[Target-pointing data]
.....
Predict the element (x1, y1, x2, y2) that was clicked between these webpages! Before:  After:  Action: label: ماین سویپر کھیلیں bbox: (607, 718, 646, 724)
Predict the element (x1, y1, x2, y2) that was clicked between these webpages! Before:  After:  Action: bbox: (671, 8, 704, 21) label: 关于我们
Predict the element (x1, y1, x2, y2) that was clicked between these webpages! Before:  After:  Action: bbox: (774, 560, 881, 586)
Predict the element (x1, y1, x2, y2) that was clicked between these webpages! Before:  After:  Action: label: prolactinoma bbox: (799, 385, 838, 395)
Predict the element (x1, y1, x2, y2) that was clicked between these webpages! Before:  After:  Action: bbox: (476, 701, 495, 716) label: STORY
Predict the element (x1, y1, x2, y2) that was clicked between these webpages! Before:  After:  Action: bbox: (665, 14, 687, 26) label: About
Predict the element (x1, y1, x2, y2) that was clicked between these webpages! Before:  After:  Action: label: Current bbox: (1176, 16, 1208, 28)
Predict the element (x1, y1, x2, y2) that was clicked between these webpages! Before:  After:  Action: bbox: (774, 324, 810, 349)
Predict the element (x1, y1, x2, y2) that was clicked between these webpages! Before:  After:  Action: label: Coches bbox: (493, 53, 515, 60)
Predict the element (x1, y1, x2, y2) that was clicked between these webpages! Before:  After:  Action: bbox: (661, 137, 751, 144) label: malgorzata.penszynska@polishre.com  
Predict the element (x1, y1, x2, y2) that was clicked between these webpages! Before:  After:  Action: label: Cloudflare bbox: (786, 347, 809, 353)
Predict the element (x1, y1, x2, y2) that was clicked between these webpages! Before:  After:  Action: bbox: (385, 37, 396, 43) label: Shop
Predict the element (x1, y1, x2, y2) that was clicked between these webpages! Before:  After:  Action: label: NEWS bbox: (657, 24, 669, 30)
.....
--- What is required ---
Lay out the data above as a numbered list, omitting any blank lines.

--- Solution to the problem ---
1. Predict the element (x1, y1, x2, y2) that was clicked between these webpages! Before:  After:  Action: label: ماین سویپر کھیلیں bbox: (607, 718, 646, 724)
2. Predict the element (x1, y1, x2, y2) that was clicked between these webpages! Before:  After:  Action: bbox: (671, 8, 704, 21) label: 关于我们
3. Predict the element (x1, y1, x2, y2) that was clicked between these webpages! Before:  After:  Action: bbox: (774, 560, 881, 586)
4. Predict the element (x1, y1, x2, y2) that was clicked between these webpages! Before:  After:  Action: label: prolactinoma bbox: (799, 385, 838, 395)
5. Predict the element (x1, y1, x2, y2) that was clicked between these webpages! Before:  After:  Action: bbox: (476, 701, 495, 716) label: STORY
6. Predict the element (x1, y1, x2, y2) that was clicked between these webpages! Before:  After:  Action: bbox: (665, 14, 687, 26) label: About
7. Predict the element (x1, y1, x2, y2) that was clicked between these webpages! Before:  After:  Action: label: Current bbox: (1176, 16, 1208, 28)
8. Predict the element (x1, y1, x2, y2) that was clicked between these webpages! Before:  After:  Action: bbox: (774, 324, 810, 349)
9. Predict the element (x1, y1, x2, y2) that was clicked between these webpages! Before:  After:  Action: label: Coches bbox: (493, 53, 515, 60)
10. Predict the element (x1, y1, x2, y2) that was clicked between these webpages! Before:  After:  Action: bbox: (661, 137, 751, 144) label: malgorzata.penszynska@polishre.com  
11. Predict the element (x1, y1, x2, y2) that was clicked between these webpages! Before:  After:  Action: label: Cloudflare bbox: (786, 347, 809, 353)
12. Predict the element (x1, y1, x2, y2) that was clicked between these webpages! Before:  After:  Action: bbox: (385, 37, 396, 43) label: Shop
13. Predict the element (x1, y1, x2, y2) that was clicked between these webpages! Before:  After:  Action: label: NEWS bbox: (657, 24, 669, 30)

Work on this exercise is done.